Residents say indoor growing also brought a lawless feel to the cove: nighttime gunfire; planes landing and taking off in darkness from the resort's airstrip; late-night parties; trashed rental housing; truck races along Upper and Lower Pacific Drives.
"It was the wild, wild West," said Roger Boedecker, a member of the Shelter Cove Resort Improvement District board of directors. "The D.A.'s office is reputed not to be inclined to prosecute small growers. You can grow with impunity."
The indoor marijuana boom split Shelter Cove between younger growers, most of them renters, and older retirees, some of whom desperately hope for pot's legalization, believing it will drain the profits from illegal cultivation.
This was the situation Hamilton found when he arrived. He began by ticketing people for dilapidated trailers, for growing pot on land where they didn't live, which is against state law, or for living on land without a septic system. But Hamilton said the county's building department objected, saying he was doing its job, one he wasn't trained for.
He asked for guidance from the sheriff's department on what to do about full-grown plants capable of producing more pot than a medical marijuana user could possibly need. "Some of them are 8 feet tall, for God's sake," he wrote in an e-mail.

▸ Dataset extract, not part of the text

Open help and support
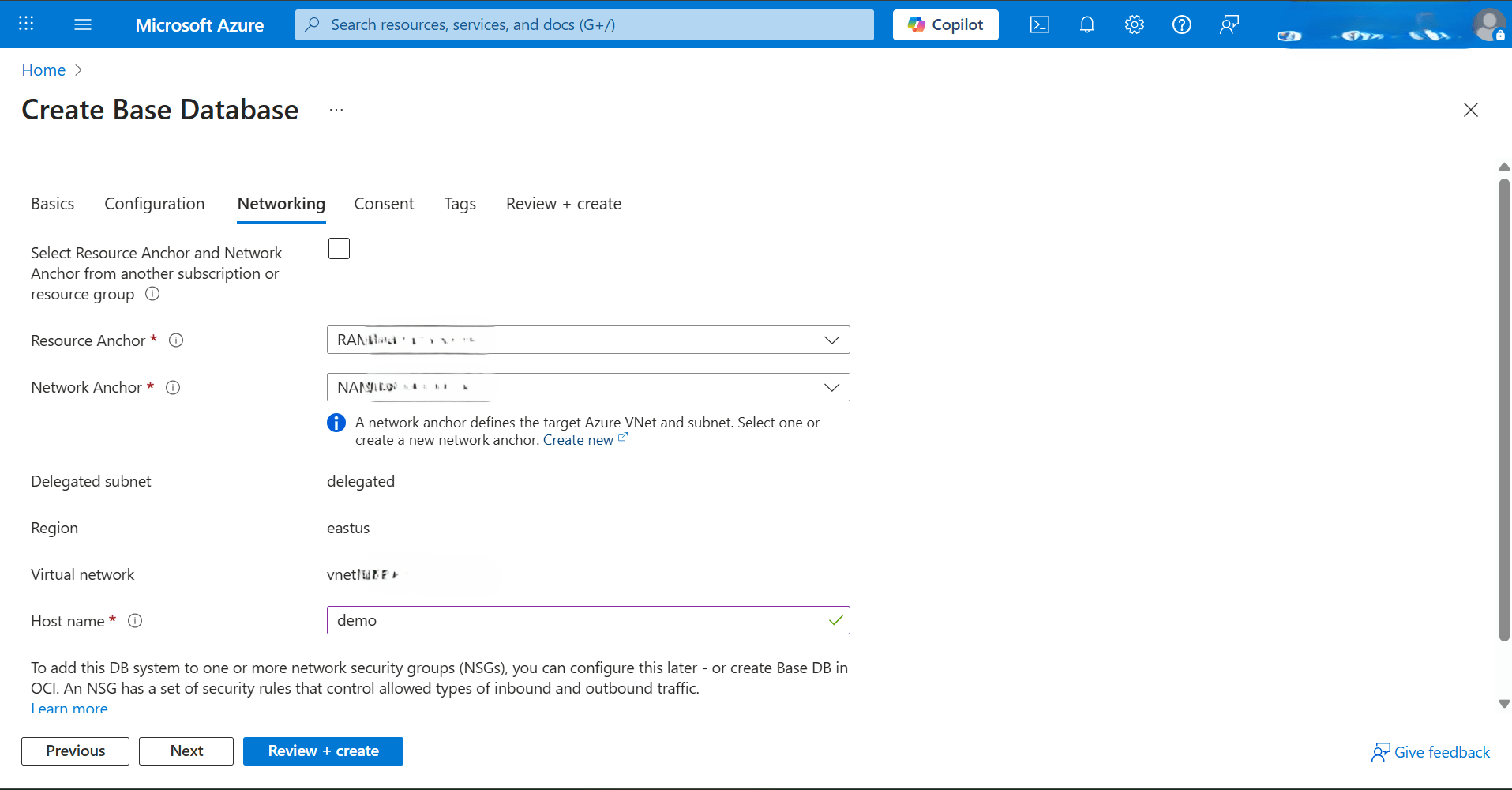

He was given a formula for calculating whether a grower was exceeding the county-permitted plant canopy of 100 square feet per medical patient.

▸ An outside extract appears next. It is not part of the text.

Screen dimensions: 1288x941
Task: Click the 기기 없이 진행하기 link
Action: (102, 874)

"The current climate is to [go after] big commercial growers, ignore small grows," said Humboldt County Sheriff Gary Philp. "But you see more and more grow houses. If they're not going to be prosecuted, at a certain point they affect the community. We've had home invasions, shootings, homicides."

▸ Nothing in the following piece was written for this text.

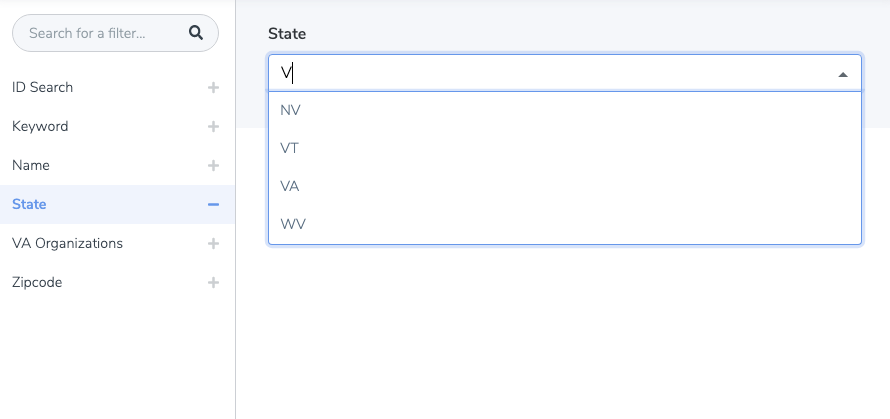Choose VT in the dropdown options

point(290,148)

Gallegos, who is seeking a third term as district attorney, bridles at the idea that his office has been soft on illegal marijuana farming. He said he cracks down on illegal grow houses when he has the evidence, but also tries to protect patients' access to pot for legitimate medical needs.
"If someone has a [medical marijuana] recommendation, and they're within the ordinances, it's presumed they're lawful," Gallegos said. He faulted the county supervisors for enacting weak regulations on medical marijuana that, he said, invite abuse by commercial growers.
Far from these debates, Hamilton navigates the roads, armed with skepticism and a smile. Deputies in other counties may have broad citizen support. In marijuana country, he finds, it depends.
In May, Hamilton saved the life of a distraught woman who had slit her own throat with a butcher knife. Comments posted on blogs popular among growers were effusive in their praise of the deputy.
But the grower community also serves as an early-warning system. The sight of a sheriff's car activates a phone tree that Hamilton has found can extend to growers who live outside the county but own property there.
Once, when Hamilton was chasing a grower, word apparently spread and numerous slow-moving trucks appeared on the highway, hindering his progress. The suspect got away, he said.
"There's no community that we can sneak up on," Hamilton said.
Some Shelter Cove growers have objected to his mere presence.
A service organization known as the Shelter Cove Pioneers met in April to consider whether to renew its $200 monthly subsidy of Hamilton's rent, which makes it possible for him to live in the community. A few days earlier, several growers had joined the Pioneers, Hamilton said, and they had the votes to end the rent subsidy.
Their attitude seemed to be: "I'm growing marijuana, and I don't want this guy around," said Jim Blewett, Pioneer board president.
A group of residents later pooled their money to continue subsidizing Hamilton's rent. (At a Pioneers meeting this month, with many of the new members absent, the organization voted to resume the subsidy.)